(TASK DATA)
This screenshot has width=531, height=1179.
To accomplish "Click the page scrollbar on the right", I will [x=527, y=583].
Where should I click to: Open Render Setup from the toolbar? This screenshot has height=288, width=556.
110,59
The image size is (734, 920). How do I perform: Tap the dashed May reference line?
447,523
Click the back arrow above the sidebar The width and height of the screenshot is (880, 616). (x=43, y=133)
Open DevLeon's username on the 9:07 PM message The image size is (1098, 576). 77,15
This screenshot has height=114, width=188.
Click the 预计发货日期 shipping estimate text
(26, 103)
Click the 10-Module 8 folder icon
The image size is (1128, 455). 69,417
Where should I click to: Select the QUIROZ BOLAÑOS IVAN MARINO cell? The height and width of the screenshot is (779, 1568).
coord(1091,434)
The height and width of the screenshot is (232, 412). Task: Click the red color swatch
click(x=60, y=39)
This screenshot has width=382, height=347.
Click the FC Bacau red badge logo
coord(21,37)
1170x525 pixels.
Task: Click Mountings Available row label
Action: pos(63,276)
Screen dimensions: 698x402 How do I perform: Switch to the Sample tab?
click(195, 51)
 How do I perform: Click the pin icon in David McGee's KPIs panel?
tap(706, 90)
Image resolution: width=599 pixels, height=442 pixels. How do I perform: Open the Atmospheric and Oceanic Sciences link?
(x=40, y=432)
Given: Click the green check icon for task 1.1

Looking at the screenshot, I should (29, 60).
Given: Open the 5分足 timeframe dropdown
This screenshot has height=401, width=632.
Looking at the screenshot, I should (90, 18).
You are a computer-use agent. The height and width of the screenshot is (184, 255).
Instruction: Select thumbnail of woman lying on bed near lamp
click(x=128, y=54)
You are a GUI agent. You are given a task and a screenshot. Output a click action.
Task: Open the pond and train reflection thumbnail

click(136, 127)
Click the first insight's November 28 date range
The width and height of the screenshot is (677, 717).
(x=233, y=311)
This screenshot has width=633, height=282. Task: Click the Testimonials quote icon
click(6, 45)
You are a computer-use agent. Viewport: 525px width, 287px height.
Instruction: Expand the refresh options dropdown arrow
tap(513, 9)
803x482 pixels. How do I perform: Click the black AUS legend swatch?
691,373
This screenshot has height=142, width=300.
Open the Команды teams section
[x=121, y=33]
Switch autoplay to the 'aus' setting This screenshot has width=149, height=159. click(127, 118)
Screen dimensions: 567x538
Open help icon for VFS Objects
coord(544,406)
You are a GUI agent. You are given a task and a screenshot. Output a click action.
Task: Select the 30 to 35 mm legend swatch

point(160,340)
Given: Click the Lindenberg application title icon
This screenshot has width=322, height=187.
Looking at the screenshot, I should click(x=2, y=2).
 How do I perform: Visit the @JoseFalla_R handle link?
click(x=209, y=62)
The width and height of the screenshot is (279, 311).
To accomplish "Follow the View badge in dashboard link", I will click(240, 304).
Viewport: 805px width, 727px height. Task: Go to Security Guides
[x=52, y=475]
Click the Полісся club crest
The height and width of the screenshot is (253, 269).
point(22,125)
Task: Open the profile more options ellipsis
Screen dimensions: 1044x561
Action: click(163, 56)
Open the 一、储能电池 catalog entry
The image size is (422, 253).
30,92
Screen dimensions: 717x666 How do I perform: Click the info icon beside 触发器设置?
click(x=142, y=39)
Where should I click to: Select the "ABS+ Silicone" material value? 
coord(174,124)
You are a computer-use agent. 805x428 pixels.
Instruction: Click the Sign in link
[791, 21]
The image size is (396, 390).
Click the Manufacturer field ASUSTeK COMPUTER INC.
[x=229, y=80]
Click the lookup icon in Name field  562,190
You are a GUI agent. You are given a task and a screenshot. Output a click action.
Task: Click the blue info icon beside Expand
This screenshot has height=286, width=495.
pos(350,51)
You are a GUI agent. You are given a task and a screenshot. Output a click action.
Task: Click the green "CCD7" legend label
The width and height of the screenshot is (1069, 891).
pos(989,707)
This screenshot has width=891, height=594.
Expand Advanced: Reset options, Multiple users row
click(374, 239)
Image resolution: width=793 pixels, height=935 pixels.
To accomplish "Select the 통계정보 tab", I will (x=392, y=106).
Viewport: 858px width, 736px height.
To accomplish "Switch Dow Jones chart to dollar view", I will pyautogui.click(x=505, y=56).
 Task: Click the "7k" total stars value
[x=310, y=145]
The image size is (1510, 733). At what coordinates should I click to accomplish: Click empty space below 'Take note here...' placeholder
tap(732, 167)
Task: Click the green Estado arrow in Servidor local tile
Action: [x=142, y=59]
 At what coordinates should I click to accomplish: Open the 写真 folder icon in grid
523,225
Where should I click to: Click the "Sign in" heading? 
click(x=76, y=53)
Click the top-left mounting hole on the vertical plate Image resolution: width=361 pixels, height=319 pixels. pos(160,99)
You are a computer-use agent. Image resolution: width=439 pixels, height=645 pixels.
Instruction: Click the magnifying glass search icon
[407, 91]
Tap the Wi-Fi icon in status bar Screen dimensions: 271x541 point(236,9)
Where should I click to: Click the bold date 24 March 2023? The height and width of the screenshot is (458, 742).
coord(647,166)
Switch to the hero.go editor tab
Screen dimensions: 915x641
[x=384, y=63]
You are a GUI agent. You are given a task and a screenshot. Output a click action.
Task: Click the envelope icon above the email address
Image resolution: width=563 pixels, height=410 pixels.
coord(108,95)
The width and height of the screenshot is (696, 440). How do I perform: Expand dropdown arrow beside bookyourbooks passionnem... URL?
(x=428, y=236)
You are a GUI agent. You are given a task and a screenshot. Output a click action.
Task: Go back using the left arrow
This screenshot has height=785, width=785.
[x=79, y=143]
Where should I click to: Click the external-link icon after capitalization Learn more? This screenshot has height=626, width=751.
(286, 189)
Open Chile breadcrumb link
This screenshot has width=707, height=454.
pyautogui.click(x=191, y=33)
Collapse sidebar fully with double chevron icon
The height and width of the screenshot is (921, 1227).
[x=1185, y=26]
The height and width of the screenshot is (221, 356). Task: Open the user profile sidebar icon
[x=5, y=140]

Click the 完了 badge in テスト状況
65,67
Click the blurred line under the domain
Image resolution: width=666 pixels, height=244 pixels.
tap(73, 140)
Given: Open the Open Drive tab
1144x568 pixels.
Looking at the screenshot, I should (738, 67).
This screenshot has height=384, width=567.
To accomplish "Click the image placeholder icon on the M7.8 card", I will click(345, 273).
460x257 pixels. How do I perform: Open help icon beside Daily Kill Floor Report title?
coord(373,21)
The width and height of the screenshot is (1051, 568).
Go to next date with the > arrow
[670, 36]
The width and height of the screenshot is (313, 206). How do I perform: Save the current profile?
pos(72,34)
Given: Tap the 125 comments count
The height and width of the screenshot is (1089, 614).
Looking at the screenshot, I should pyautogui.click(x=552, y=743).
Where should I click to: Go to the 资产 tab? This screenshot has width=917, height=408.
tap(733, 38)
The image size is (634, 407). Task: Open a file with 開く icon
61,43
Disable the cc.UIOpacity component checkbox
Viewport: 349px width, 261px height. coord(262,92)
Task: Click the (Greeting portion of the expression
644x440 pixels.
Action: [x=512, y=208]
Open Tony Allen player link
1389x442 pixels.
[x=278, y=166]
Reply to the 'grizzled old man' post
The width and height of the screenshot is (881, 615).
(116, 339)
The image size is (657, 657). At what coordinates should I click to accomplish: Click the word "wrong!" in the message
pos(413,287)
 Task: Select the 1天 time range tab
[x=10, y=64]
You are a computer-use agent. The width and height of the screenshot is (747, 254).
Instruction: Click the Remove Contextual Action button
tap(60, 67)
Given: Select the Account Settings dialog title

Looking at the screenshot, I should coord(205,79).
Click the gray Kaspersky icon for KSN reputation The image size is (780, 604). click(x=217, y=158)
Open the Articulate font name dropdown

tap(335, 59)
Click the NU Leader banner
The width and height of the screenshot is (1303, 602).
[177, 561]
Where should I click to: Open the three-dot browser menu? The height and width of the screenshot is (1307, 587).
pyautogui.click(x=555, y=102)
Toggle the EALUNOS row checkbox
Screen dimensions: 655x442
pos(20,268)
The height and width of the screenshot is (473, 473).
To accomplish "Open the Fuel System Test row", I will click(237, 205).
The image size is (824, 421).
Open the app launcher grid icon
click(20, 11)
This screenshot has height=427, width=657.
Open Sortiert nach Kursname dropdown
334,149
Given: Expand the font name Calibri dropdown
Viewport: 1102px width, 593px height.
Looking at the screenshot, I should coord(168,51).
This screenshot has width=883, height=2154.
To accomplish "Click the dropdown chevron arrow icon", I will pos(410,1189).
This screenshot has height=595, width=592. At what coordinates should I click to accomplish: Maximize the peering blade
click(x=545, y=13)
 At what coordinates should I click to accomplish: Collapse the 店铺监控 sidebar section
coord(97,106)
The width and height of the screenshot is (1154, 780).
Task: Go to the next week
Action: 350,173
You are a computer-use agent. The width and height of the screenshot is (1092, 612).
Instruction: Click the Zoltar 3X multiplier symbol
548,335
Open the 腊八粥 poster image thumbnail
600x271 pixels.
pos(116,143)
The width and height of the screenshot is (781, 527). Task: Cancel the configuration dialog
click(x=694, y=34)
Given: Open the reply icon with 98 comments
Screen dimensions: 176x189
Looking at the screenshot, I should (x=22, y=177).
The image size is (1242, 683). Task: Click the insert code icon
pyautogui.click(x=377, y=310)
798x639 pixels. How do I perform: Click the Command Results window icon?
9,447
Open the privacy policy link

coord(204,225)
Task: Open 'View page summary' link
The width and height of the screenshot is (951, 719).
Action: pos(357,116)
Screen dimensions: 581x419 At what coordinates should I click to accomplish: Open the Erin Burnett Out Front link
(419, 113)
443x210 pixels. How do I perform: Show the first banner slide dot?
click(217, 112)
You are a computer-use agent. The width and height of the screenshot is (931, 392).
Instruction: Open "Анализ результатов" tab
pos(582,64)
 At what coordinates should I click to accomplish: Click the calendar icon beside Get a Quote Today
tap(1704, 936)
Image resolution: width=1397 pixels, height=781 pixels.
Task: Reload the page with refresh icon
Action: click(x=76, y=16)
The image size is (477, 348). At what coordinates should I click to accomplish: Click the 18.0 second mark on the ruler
(End TASK DATA)
The required output is each line of the entries that contains the word "left".

• OUTPUT BELOW:
Click the top-left mounting hole on the vertical plate Image resolution: width=361 pixels, height=319 pixels. pos(160,99)
Task: Go back using the left arrow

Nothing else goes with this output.